Data for review
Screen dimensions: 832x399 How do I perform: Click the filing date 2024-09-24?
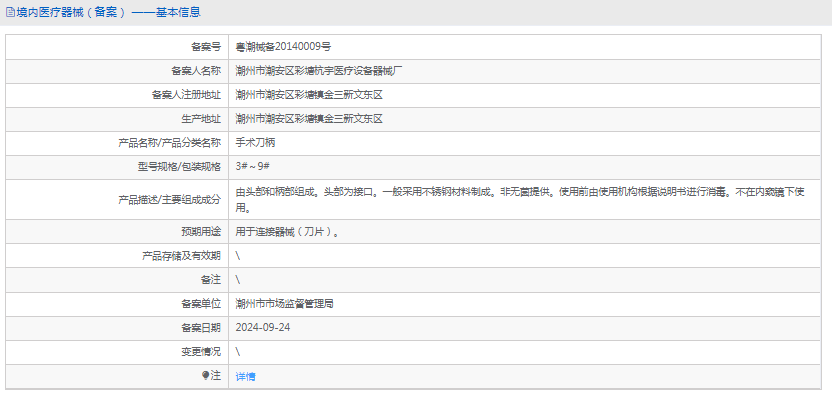click(x=263, y=327)
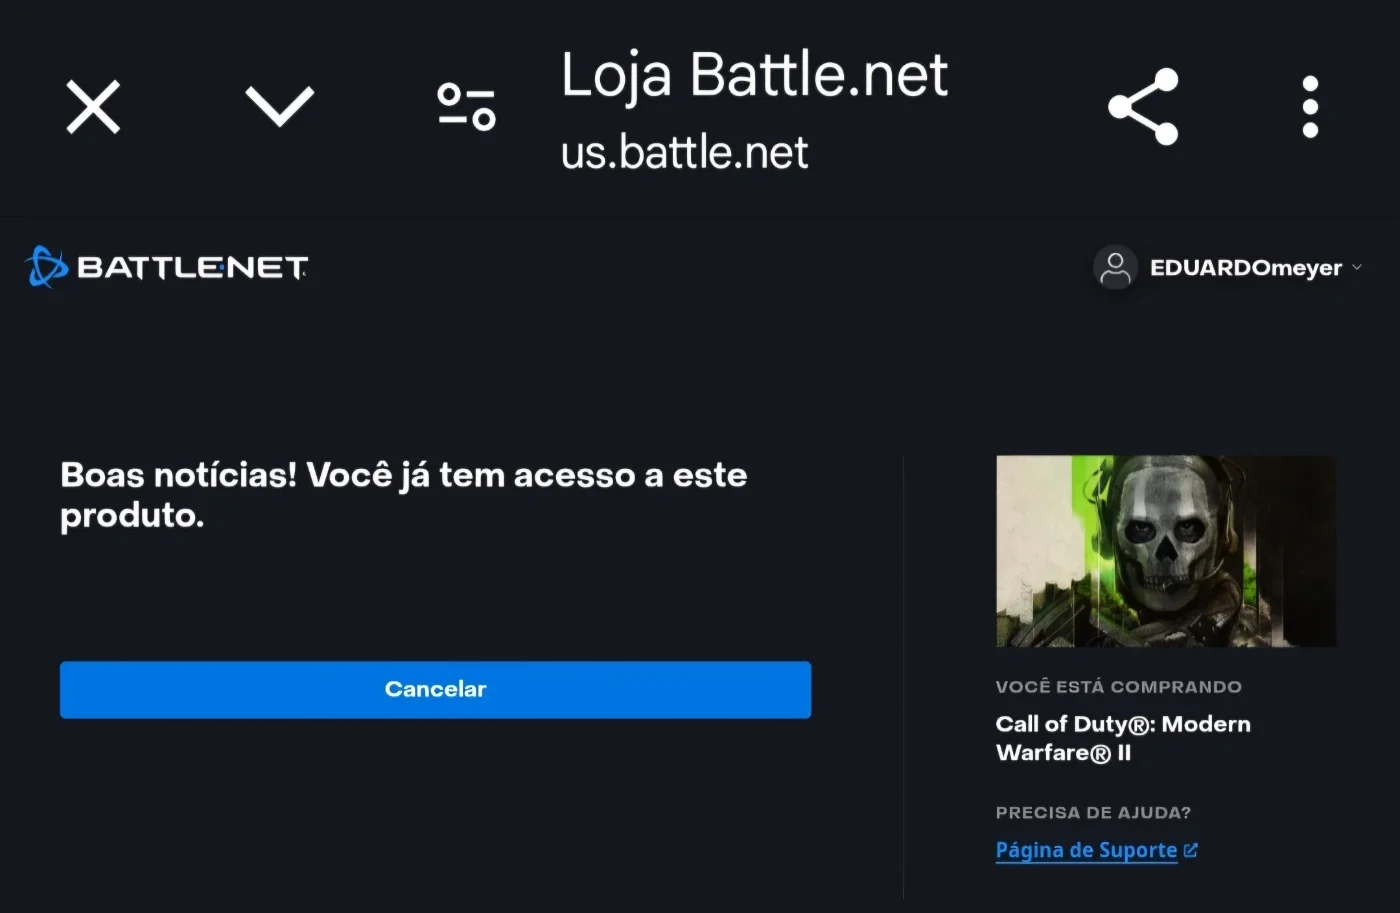The width and height of the screenshot is (1400, 913).
Task: Close the in-app browser with the X icon
Action: pyautogui.click(x=93, y=106)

Your assignment
Word for word, return the material above, but drop the pictures.

Response area
Screen dimensions: 832x399 How do I perform: Click the filing date 2024-09-24?
click(x=263, y=327)
The width and height of the screenshot is (1400, 913).
Task: Close the in-app browser with the X icon
Action: pyautogui.click(x=93, y=106)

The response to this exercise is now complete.